[CONSIGNE]
Lisez l'extrait de page sur la traversée en voilier, puis répondez à ces questions :
1. Combien de jours avant l'embarquement le bateau a-t-il été mis à l'eau ?
2. Dans quelle ville le groupe fait-il escale avant de mettre le cap au Sud ?
3. Combien de couples d'orques viennent rendre visite au bateau ?

Naviguer les premiers jours de gros temps à proximité des côtes nous est utile pour prendre en main le bateau, pour découvrir le fonctionnement de la technique de bord et pour procéder à quelques réparations. La documentation de bord est très lacunaire et les indications de l'affréteur totalement insuffisantes. Nous comprenons rapidement que nous ne sommes pas seulement convoyeurs, mais aussi essayeurs d'un bateau neuf mis à l'eau deux jours seulement avant que nous embarquions. Drisses croisées, poulies éclatées, point d'écoute de foc déchiré, coulisseau de grand voile cassé, témoins de charge des batterie intervertis, cartes marines inexistantes et j'en passe. Heureusement que Jean, François et Marcel, les plus expérimentés, ont emmené avec eux de l'outillage, du matériel et des instruments de navigation et de télécommunication. Une réserve d'eau, une balise de détresse et une radio VHF portative sont rangées à côté du BIB (radeau de sauvetage), les manoeuvres sont rodées, la vie à bord et les quarts sont organisés, le seizième jour nous mettons le cap à l'Ouest, sur les Canaries. La navigation en haute mer commence. Nous nous habituons à enfiler nos cirés humides et collants de sel pour prendre notre quart.
Toilette, cuisine, repas, nettoyage, repos, navigation, quarts, une certaine routine s'installe, chacun trouve sa place et prend ses petites habitudes. Les relations humaines s'approfondissent au gré des discussions sur les sujets les plus divers ou des échanges sur l'utilisation des instruments de navigations ou de télécommunication. Les personnalités se dévoilent immanquablement. Une excellente dynamique de groupe s'installe. C'est fort appréciable. Après un certain temps, on commence à parler de sa famille; sans doute commence-t-elle un peu à manquer. Je lis plusieurs pages sur mon iPhone et j'écoute de la musique avant de m'endormir, comme quand je voyage avec mon camping-car. Je limite ma toilette et mes changements d'habits au stricte nécessaire. Je retrouve aisément l'existence un peu spartiate que j'aime bien en voyageant. Et tant pis pour le parfum de mon après-rasage. A l'instar de mes compagnons de route, je relève que ce modus vivendi se traduit par des journées qui passent très vite. Le temps file. Le programme de la journée nous occupe pleinement, d'autant plus qu'il est agrémenté de longs moments à s'extasier sous la voute étoilée que le ciel nous offre et à admirer une mer dont la houle bleue et blanche de trois à cinq mètres est fascinante.
Nous faisons escale à Santa-Cruz de Tenerife avant de mettre le cap au Sud pour aller toucher les alizés. François et Roland nous quittent, Jean, Jean-Denis et Claude-Alain les remplacent. Un avitaillement de six chariots de supermarché archi-remplis doit nous assurer la subsistance pour la vingtaine de jours nous séparant de Pointe-à-Pitre. Une planification des menus de chaque repas nous assurent une alimentation suffisante et variée durant toute la traversée. Elle sera même agrémentée d'une superbe dorade coryphène pêchée grâce à la ligne et aux appâts que François nous a laissés. Nous mangeons un autre soir une douzaine de poissons volants venus s'échouer sur le pont du bateau.
En fin d'après-midi, des bancs de dauphins en chasse fondent à trois reprises sur le bateau en multipliant les sauts hors de l'eau. Leur rapidité et leur agilité nous épatent. Deux couples d'orques nous rendent visitent. Ils nous suivent une dizaine de minutes en montrant leur impressionnante tête noire et blanche et la très grande nageoire dorsale des mâles. Ce sera le clou de cette transat.

[DONNÉES FOURNIES]
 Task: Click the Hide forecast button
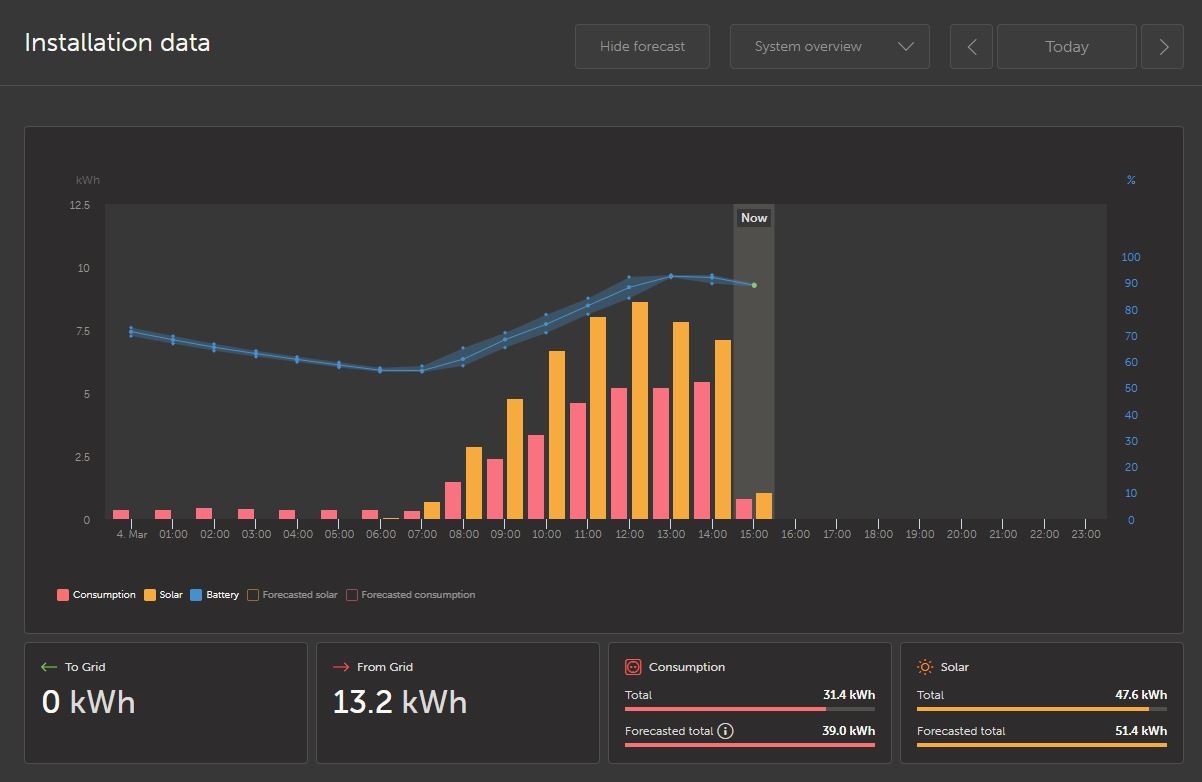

[RÉPONSE]
1. Deux jours.
2. Santa-Cruz de Tenerife.
3. Deux couples.